• _WORK ITEM_: Please give an exact transcription of the lines below, from the one that contains "Date Posted (581, 1014)" to the very last, with no other lines.

• _RECORDS FOR THIS EXERCISE_:
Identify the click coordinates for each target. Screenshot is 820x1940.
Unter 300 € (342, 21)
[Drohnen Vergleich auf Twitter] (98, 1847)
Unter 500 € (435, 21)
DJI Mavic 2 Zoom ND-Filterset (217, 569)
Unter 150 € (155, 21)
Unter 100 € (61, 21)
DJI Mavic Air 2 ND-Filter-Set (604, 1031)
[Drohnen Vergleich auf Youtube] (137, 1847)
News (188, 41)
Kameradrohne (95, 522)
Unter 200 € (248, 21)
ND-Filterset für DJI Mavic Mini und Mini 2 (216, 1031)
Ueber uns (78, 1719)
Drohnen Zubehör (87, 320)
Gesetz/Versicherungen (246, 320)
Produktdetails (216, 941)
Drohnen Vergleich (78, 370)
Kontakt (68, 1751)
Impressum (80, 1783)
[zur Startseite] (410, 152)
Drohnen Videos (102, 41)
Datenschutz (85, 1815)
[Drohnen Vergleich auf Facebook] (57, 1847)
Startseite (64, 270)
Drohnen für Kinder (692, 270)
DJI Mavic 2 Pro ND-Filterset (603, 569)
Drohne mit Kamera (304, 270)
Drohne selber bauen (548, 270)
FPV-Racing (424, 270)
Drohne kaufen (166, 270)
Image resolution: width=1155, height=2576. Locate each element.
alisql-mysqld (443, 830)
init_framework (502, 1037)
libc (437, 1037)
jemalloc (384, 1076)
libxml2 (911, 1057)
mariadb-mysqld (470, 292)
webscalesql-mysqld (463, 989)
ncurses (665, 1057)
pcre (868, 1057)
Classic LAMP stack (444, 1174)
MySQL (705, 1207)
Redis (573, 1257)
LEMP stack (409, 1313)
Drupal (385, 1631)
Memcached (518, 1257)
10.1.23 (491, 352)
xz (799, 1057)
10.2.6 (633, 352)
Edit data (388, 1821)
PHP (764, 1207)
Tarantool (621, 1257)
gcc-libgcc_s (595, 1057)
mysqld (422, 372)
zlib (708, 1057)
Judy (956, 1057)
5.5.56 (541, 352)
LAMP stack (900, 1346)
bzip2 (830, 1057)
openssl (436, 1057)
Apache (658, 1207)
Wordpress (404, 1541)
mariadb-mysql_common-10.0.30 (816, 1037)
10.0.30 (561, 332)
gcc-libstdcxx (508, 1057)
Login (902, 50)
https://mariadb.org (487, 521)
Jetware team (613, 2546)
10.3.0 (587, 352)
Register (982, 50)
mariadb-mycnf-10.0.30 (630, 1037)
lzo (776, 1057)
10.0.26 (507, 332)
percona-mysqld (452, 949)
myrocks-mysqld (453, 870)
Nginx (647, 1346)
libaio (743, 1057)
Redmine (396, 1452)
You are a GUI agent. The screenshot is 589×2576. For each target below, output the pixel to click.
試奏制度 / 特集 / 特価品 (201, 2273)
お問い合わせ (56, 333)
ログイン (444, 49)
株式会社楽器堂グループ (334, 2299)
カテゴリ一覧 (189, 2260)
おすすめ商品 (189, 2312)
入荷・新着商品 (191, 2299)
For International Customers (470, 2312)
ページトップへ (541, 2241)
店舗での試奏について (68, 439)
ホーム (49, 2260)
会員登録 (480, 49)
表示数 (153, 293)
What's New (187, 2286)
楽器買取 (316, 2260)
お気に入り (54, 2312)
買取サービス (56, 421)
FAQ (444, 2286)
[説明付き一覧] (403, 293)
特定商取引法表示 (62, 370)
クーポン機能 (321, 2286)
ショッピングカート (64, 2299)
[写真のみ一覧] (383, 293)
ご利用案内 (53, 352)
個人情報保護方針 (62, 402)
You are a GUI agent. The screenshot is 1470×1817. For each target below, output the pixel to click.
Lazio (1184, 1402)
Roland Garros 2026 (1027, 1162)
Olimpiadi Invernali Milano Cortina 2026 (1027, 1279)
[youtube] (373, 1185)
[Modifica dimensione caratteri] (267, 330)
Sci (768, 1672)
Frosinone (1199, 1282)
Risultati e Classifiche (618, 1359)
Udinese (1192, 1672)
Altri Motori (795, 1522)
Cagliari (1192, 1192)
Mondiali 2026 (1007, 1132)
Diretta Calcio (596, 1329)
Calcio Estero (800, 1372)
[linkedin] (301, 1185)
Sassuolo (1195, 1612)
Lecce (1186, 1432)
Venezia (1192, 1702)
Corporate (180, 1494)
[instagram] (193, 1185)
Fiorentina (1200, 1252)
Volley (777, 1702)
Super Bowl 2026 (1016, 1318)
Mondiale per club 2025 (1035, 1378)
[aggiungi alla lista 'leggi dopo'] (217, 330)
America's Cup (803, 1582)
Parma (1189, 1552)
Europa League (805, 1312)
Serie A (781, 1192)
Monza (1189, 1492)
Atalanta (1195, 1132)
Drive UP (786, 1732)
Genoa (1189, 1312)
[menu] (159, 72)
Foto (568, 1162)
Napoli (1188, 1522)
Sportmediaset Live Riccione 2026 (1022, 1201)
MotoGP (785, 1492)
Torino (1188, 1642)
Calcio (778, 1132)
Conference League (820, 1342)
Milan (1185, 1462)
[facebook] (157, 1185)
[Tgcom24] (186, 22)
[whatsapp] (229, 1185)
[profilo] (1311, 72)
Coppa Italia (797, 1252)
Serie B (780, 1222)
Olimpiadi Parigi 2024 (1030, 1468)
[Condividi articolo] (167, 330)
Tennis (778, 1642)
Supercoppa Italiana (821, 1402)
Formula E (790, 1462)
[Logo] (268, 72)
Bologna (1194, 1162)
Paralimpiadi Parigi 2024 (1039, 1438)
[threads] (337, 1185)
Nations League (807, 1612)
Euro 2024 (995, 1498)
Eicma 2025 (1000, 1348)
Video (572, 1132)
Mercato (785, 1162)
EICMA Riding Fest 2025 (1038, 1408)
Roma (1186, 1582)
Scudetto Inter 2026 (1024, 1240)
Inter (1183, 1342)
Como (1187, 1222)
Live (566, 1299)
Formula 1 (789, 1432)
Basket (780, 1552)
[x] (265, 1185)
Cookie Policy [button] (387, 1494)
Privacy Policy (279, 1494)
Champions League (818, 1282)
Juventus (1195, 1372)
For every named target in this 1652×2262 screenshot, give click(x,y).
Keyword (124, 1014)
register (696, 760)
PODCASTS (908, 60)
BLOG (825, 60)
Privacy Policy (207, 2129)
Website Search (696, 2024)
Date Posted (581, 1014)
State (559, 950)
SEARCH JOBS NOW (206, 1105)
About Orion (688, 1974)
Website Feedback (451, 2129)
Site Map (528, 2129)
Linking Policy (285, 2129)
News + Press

• _TASK RESULT_:
Date Posted (581, 1014)
State (559, 950)
SEARCH JOBS NOW (206, 1105)
About Orion (688, 1974)
Website Feedback (451, 2129)
Site Map (528, 2129)
Linking Policy (285, 2129)
News + Press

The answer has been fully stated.